Taraflar arasındaki karşılıklı boşanma davalarından dolayı yapılan yargılama sonunda İlk Derece Mahkemesince her iki davanın kabulü ile tarafların boşanmalarına karar verilmiştir.
Kararın taraf vekilleri tarafından istinaf edilmesi üzerine, Bölge Adliye Mahkemesince başvuruların esastan reddine karar verilmiştir.

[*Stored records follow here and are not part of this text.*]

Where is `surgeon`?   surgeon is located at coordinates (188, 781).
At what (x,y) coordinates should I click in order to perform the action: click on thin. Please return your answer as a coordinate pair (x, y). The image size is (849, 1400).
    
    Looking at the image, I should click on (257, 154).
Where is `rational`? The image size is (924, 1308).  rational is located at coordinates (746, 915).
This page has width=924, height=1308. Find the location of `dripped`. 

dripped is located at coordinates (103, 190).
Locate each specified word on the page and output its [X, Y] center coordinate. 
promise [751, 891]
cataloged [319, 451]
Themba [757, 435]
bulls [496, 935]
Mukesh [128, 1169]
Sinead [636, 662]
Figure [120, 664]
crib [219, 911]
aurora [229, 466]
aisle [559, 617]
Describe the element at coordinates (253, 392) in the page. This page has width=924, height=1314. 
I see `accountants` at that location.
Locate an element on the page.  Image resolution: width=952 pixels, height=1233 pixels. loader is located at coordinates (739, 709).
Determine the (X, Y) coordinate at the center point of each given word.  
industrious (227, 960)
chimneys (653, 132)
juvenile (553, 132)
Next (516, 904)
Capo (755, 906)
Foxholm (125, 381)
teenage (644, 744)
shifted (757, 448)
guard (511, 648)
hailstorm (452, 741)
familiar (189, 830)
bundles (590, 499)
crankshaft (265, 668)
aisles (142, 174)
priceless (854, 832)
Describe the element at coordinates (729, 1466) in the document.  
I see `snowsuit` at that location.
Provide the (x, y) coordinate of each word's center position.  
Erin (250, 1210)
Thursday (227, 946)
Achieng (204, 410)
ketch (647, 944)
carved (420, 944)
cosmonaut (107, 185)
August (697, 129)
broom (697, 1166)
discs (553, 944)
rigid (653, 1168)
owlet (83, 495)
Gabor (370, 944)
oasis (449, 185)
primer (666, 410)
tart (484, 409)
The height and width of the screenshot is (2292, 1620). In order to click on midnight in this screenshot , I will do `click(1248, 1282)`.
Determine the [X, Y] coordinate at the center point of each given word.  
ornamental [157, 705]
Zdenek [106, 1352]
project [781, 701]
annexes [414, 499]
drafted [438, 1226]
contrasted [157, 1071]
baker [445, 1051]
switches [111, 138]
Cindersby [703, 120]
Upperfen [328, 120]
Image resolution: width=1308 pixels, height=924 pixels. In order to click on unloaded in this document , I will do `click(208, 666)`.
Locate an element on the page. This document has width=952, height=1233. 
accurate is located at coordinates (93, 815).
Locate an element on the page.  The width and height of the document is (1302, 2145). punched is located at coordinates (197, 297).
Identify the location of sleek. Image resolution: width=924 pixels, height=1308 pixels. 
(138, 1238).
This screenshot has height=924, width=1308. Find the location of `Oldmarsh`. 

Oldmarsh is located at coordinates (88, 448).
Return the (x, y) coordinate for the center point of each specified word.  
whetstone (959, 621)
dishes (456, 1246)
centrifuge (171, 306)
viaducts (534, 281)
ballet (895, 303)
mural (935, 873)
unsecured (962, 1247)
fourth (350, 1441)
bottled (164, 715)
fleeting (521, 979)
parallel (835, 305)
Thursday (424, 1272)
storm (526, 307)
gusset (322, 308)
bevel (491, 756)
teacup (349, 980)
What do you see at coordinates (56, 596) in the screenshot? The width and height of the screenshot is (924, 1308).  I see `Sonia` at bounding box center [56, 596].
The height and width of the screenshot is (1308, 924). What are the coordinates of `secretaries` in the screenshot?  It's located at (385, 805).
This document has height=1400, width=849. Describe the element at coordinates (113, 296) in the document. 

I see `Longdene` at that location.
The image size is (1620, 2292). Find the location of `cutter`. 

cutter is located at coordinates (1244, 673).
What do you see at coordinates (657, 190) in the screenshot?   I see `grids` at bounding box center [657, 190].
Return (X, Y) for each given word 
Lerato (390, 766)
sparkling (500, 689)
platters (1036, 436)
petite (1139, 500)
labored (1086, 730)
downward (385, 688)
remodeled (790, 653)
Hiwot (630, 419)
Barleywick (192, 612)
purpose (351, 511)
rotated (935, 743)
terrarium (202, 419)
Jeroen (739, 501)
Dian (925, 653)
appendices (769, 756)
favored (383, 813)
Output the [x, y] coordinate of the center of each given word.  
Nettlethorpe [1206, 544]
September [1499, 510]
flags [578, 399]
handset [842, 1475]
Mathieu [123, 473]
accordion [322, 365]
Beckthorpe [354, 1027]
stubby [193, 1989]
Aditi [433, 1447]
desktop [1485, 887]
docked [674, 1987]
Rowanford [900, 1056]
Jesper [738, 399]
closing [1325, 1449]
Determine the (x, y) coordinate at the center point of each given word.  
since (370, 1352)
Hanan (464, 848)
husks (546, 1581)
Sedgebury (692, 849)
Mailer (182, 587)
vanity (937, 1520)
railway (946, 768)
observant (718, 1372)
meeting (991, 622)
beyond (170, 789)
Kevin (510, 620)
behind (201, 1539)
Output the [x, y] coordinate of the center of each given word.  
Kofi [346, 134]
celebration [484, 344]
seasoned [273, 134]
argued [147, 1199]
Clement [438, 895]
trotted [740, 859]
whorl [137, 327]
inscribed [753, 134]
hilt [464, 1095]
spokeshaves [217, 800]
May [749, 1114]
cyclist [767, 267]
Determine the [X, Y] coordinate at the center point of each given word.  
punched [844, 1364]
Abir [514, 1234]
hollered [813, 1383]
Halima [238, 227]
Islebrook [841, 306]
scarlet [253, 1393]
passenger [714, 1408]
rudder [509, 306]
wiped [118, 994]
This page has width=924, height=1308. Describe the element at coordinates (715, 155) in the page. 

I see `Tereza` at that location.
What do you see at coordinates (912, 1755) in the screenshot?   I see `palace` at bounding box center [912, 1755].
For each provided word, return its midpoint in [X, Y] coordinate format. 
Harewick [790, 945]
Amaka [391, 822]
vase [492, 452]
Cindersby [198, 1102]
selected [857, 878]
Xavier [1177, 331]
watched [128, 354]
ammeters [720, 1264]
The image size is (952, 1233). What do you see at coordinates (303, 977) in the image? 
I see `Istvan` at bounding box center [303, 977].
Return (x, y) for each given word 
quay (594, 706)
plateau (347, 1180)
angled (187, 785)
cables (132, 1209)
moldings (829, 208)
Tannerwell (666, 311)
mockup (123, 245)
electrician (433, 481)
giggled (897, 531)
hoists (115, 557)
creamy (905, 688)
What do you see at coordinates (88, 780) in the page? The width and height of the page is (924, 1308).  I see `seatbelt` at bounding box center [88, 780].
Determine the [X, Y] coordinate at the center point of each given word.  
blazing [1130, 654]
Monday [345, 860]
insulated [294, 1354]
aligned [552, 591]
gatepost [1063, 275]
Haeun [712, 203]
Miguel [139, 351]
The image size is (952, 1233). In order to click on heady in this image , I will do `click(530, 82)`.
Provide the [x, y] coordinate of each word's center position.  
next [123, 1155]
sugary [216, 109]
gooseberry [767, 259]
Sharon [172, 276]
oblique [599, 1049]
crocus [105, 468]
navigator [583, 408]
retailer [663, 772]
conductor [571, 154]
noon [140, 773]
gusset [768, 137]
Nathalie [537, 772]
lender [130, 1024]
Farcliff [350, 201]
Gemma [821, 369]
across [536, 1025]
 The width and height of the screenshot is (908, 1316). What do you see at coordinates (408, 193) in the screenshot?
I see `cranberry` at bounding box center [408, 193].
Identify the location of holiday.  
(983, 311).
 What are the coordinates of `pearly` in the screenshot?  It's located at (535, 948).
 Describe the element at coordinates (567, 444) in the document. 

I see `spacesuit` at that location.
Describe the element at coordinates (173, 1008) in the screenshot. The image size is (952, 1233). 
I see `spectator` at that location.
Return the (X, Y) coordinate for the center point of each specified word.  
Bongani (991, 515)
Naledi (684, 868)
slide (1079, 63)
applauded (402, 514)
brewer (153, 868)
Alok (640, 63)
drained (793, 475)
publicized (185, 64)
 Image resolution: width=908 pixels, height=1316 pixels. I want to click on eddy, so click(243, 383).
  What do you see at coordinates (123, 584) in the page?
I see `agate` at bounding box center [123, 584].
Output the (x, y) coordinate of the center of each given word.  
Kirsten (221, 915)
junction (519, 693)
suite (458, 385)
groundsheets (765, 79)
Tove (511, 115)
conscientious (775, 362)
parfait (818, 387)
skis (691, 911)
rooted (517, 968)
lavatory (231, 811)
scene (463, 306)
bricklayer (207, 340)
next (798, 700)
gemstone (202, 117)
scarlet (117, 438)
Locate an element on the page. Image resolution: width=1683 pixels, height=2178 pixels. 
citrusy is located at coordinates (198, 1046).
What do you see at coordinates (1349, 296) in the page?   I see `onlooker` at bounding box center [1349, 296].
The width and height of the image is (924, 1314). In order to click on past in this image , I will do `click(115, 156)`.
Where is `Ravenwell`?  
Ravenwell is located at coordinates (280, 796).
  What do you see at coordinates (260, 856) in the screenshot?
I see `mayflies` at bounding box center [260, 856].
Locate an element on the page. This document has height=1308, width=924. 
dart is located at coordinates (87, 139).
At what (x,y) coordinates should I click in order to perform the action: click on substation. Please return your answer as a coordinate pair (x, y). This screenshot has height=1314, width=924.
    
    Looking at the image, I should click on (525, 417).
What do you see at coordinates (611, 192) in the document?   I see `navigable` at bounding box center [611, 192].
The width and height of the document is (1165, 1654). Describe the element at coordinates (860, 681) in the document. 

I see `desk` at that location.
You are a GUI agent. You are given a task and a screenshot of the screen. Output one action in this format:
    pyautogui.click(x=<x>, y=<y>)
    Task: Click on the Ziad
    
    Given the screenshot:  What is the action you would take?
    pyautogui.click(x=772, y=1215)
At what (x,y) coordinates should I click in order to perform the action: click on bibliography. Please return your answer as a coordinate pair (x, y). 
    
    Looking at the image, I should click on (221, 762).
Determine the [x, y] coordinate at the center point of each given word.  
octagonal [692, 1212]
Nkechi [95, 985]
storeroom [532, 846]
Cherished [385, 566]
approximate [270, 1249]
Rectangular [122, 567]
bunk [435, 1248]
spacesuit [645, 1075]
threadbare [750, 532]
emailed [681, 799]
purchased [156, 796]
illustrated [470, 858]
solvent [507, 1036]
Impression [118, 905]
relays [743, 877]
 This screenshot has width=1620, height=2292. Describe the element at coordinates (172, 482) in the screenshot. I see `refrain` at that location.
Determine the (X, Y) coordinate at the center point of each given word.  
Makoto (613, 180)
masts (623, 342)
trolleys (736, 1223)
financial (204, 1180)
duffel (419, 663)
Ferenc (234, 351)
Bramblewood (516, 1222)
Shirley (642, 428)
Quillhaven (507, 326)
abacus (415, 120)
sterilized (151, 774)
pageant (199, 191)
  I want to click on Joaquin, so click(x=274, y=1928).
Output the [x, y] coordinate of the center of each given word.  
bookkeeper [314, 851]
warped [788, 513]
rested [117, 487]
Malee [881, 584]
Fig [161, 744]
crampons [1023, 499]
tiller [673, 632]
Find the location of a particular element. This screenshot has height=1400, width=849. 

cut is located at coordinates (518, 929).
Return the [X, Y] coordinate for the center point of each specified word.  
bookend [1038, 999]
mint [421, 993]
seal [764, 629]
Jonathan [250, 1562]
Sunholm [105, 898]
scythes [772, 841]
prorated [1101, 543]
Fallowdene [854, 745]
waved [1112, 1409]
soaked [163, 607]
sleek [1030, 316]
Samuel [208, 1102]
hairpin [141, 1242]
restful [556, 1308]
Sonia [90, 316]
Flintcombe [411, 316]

Bölge Adliye Mahkemesi kararı taraf vekilleri tarafından temyiz edilmekle; kesinlik, süre, temyiz şartı ve diğer usul eksiklikleri yönünden yapılan ön inceleme sonucunda, temyiz dilekçesinin kabulüne karar verildikten ve Tetkik Hâkimi tarafından hazırlanan rapor dinlendikten sonra dosyadaki belgeler incelenip gereği düşünüldü:
I. DAVA
1.... erkek vekili dava ve cevaba cevap dilekçesinde; ortak çocuk doğduktan sonra kadının sürekli olarak ...'ya taşınmak istediğini, boşanmak istediğini sıklıkla dile getirdiğini, taraflar arasında 2017 yılının temmuz ayından sonra cinsel yaşam olmadığını, birkaç kez evi tek ettiğini, erkek ailesiyle görüşmek veya çocuğu da alıp ailesine gitmek istediğinde huzursuzluk çıkardığını, çocuğa aileyi kötülediğini, ancak kendisinin sürekli ailesi ile görüştüğünü, taraflar ...'a taşındıktan sonra kadının hiç evden çıkmak istemediğini, çocukta birtakım psikolojik problemler ve korkular olduğunu, kadının bu durumu kabullenmediğini, bu sebeple tartıştıklarını ve en son 11.06.2018'de evi terk ettiğini iddia ederek; tarafların evlilik birliğinin temelinden sarsılması nedeniyle boşanmalarına ve ortak çocuğun velâyetinin babaya verilmesine karar verilmesini talep ve dava etmiştir.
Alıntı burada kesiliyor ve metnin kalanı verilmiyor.